Overview: Six of our seven planned experiments were successfully conducted. Results have been disseminated through 8 publications and at conferences, with a similar number of publications expected in future.
Main results so far:
1. Parsons et al. (2017) reported a new set of 24 genetic markers that we developed for the sweat bee L. malachurum so that we could determine whether the queen, or one of her workers, has produced each of the offspring.
2. Pennell et al. (2018) is an important review where we hoped to stimulate research focussed on caste antagonism. The review characterised antagonism, discussed how it might be resolved during evolution, suggested approaches to study it and reviewed the empirical evidence.
3. Couchoux & Field (2019) relates to objective (4) above. In social animals, parents might manipulate characteristics of their offspring in their own interests. In paper wasps, the first offspring produced are smaller than the queen and become workers. We investigated whether paper wasp queens benefit by producing small daughter workers. We used cross-fostering to create size mismatches. Before cross-fostering, there was a positive correlation between queen and worker body sizes: larger queens had larger workers. After cross-fostering, the correlation was absent. We then recorded foraging, reproductive effort and aggression. Queens were less likely to attack relatively larger workers, but larger workers did not forage less, did not invest more in ovarian development, and were not more aggressive themselves. But because small workers were no less successful foragers, producing a larger number of smaller workers may optimize colony work effort. Thus, queens may limit worker size strategically to optimize foraging, with limited evidence of size-based queen-worker conflict.

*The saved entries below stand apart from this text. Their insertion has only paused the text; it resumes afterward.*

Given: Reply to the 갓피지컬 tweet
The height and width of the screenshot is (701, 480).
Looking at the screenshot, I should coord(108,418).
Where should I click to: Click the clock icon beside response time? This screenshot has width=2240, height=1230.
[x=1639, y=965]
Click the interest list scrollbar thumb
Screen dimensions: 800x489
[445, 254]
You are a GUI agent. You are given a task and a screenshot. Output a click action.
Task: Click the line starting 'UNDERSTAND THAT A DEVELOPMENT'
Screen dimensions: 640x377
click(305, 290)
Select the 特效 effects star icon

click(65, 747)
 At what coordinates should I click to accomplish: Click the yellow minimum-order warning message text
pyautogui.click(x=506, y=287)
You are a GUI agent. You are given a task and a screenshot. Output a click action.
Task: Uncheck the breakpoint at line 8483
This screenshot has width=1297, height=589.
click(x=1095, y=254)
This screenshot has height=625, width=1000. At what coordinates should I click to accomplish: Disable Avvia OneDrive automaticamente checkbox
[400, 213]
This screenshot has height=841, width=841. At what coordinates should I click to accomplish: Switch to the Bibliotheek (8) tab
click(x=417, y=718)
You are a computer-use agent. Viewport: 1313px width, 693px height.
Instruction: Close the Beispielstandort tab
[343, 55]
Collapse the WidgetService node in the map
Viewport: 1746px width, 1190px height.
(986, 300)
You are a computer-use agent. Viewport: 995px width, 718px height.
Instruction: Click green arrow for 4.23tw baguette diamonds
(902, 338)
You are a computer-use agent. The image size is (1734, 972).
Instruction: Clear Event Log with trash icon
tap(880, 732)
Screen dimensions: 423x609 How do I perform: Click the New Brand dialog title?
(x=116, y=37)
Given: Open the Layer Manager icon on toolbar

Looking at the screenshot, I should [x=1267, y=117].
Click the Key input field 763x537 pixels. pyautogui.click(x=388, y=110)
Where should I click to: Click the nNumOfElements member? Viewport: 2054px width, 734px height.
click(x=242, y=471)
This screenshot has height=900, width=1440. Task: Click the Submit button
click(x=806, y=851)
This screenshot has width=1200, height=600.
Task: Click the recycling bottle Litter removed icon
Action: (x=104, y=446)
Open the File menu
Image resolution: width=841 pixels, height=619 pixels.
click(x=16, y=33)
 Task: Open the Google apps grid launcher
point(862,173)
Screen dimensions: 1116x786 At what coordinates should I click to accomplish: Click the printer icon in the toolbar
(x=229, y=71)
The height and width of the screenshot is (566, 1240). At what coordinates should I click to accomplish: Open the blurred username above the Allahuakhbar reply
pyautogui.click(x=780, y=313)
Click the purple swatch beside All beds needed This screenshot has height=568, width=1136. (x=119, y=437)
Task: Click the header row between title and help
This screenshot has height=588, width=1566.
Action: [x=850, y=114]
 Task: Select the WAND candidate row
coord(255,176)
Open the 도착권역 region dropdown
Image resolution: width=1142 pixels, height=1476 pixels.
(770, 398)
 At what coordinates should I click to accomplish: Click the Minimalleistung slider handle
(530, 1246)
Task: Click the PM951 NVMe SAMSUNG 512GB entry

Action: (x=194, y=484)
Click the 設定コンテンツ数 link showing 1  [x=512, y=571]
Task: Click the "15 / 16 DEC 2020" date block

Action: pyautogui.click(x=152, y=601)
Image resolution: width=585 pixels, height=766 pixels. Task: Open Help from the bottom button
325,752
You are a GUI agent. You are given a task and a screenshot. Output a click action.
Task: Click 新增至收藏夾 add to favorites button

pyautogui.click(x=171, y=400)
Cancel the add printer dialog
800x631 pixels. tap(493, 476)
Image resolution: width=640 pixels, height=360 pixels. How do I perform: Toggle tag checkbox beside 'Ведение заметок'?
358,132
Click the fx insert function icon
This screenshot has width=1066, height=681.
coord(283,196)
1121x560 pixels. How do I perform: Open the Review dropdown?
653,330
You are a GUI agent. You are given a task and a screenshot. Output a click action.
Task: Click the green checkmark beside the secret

4. Parsons et al. (2017) analyse choice of social partner in paper wasps. Results suggest that kin groups form via a rule-of-thumb where wasps simply select nearby partners, rather than via kin recognition.
5. Pennell et al. (2021) showed that an unexpectedly large proportion of L. malachurum nests were orphaned: the original queen had died or been usurped. Colonies with original queens invested more in female offspring than did orphaned colonies (Pennell & Field 2021). Our data also suggested queen coercion – nests with larger queens produced sex ratios closer to the queen’s optimum.
6. Boulton & Field (2022) showed that social populations of the polymorphic H. rubicundus have denser antennal sensilla involved in olfactory perception than solitary populations. Sensilla density appears to be developmentally plastic: bees transplanted from north to south produced offspring (which developed in the south) with more olfactory sensilla.
7. In small colony social insects, individuals may switch from non-reproductive to reproductive roles (e.g. after orphaning). To investigate plasticity, Price & Field (2022) promoted L. malachurum workers experimentally to reproductive roles. Remarkably, we found worker-queens produced the same number of offspring as original foundress-queens, and worker-queens monopolised reproduction to the same extent. However, non-reproductives foraged less with worker-queens, producing less offspring biomass.
8. Gruber & Field (2022) tested an important assumption underlying a model concerning how eusociality evolves (Seger 1983 Nature). The model requires first brood males to survive and mate with females of the second brood. We obtained high estimates of male survival in H. rubicundus, supporting the model.